Edebî eserde, yazarının özel hayatının izlerini keşfetmeyi, eleştirmenler çoğu kez kendileri için başarı sayarlar. Oysa yazarlar bundan hiç hoşlanmaz. Otobiyografik oluş, edebiyat piyasasında kurmacanın zararınadır, bir eksi puan gibidir. Max Frisch (1911-1991)'in, tiyatro eserleri ve özellikle de romanlarına kendi hayatından çok şeyler kattığı, yaygın bir görüştür. Bu nedenle eleştirmenlerin neyin aslı nedir türünde dedektifliğinden usanmış ve tamamıyle gerçek gerçekliğe dayanan, kurmacaya yer vermeyen bir roman yazmaya niyetlenmiştir.

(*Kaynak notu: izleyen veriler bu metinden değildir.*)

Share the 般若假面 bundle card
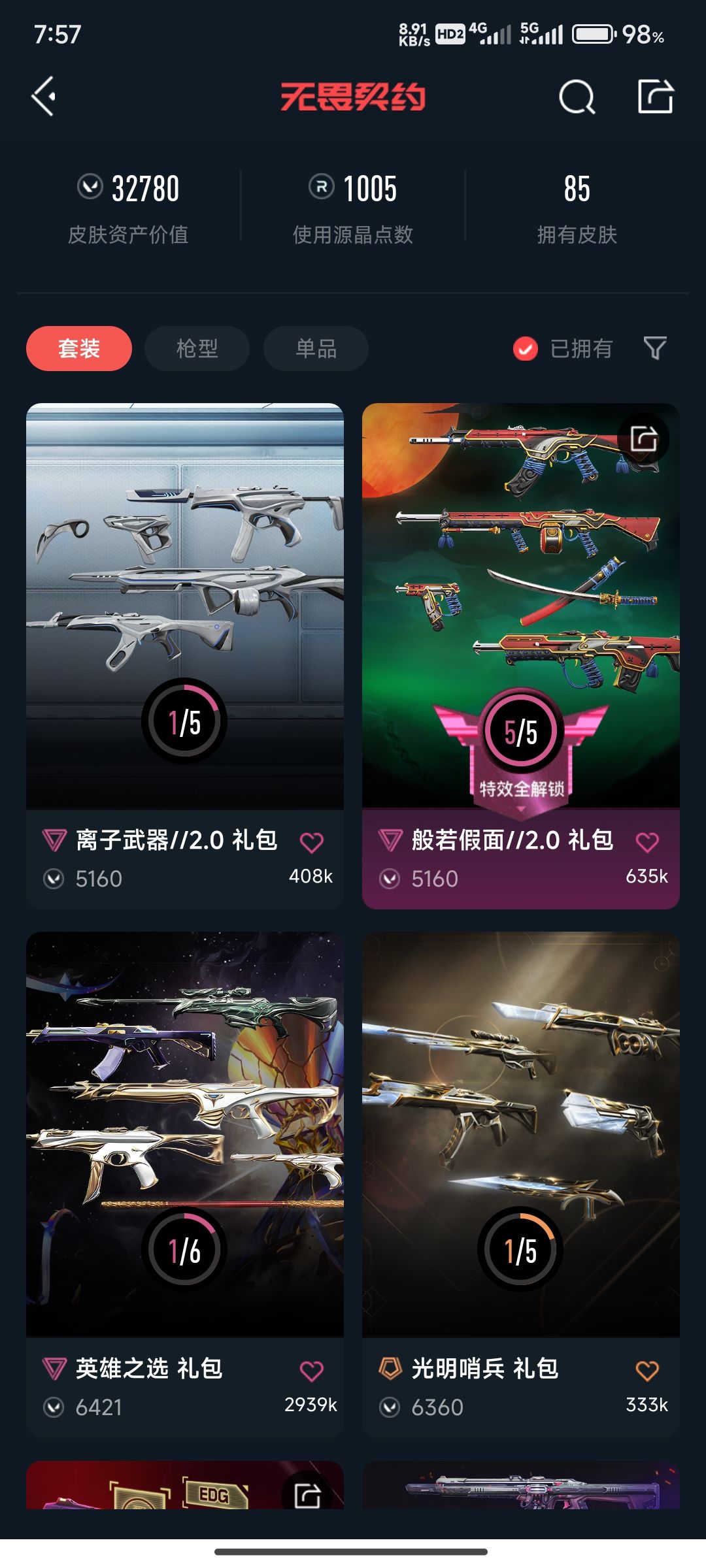The width and height of the screenshot is (706, 1568). 644,438
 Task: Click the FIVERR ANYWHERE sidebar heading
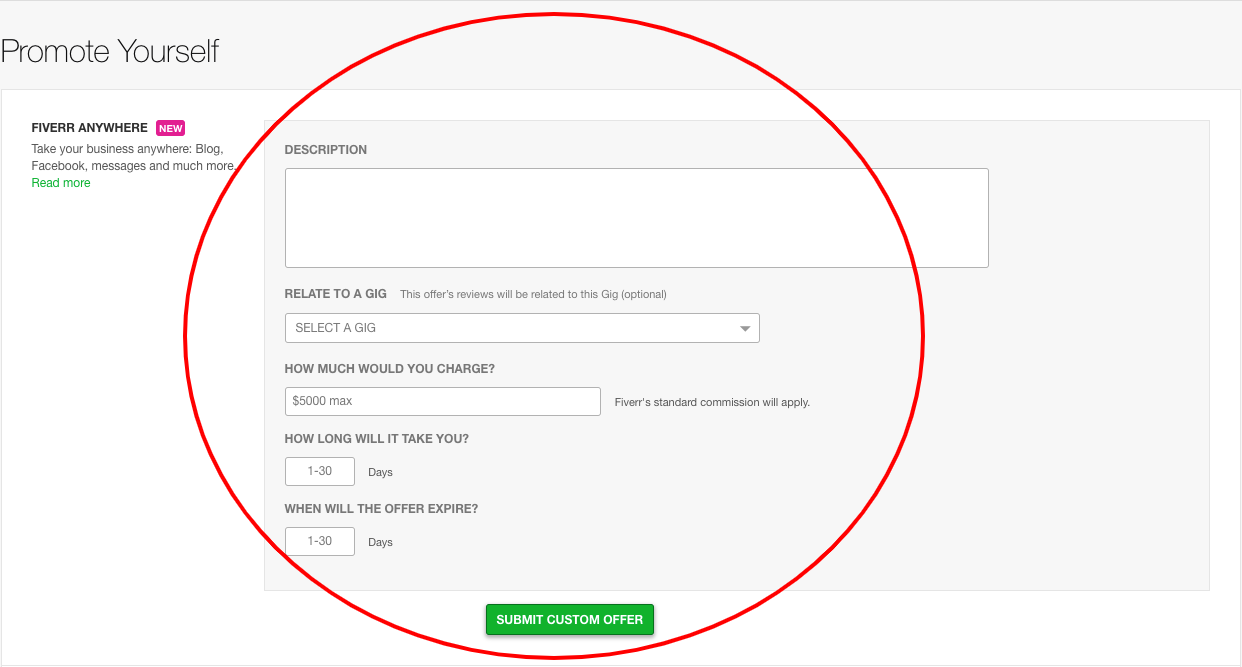(89, 127)
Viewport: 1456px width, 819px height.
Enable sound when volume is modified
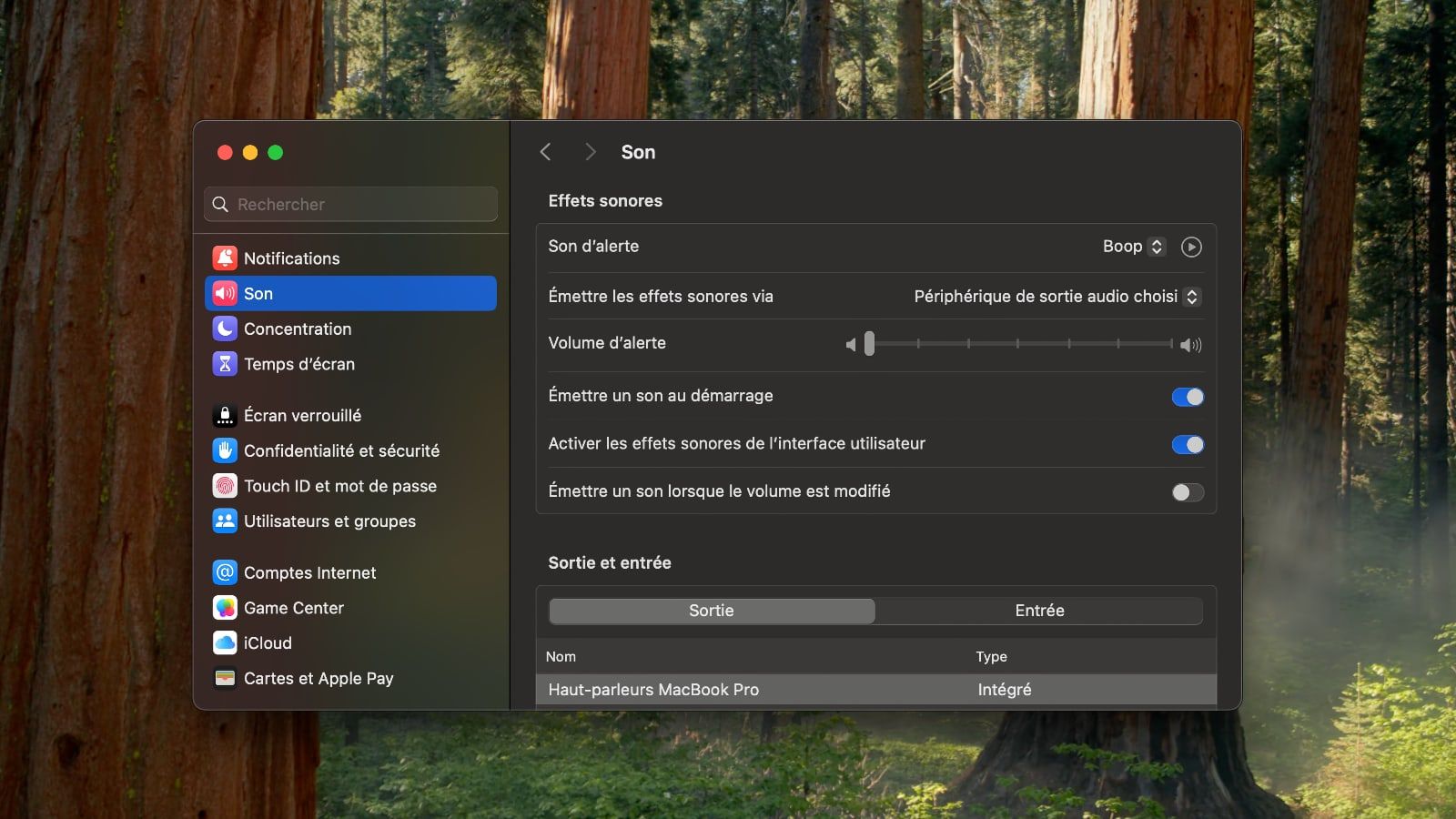coord(1187,492)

"Montauk"'ta bir Amerika gezisinde kendisine verilen rehber bayan Lynn'le geçirdiği günleri an be an anlatır; yaşadiği olayların çağrışımları ona hayatının nerdeyse bütün geçmişini, özellikle de eserlerine sokmadiği yaşantıları hatırlatır ve Max Frisch, bu çağrışımları da anlatısına katarak okuyucuya, o "bir haftadan" yola çıkarak 62 yaşına kadarki geçmişini aktarır.
Salt gerçeği yansıtmak amacı, bir yazarın, bir romancının kaleminden olunca kurmaca tadı vermekten geri kalmıyor. Max Frisch, gerçek gerçekligi anlatırken, anlatı sanatının bütün inceliklerinden yararlanmayı bildiğini sergiliyor. Yaşayan ve anlatan kendisi olduğu halde, kâh o-anlatı, kâh ben-anlatı biçimine başvuruyor. Anlattıklarına mesafe kazanma ilkesi, bence bu seçimlerde yön verici.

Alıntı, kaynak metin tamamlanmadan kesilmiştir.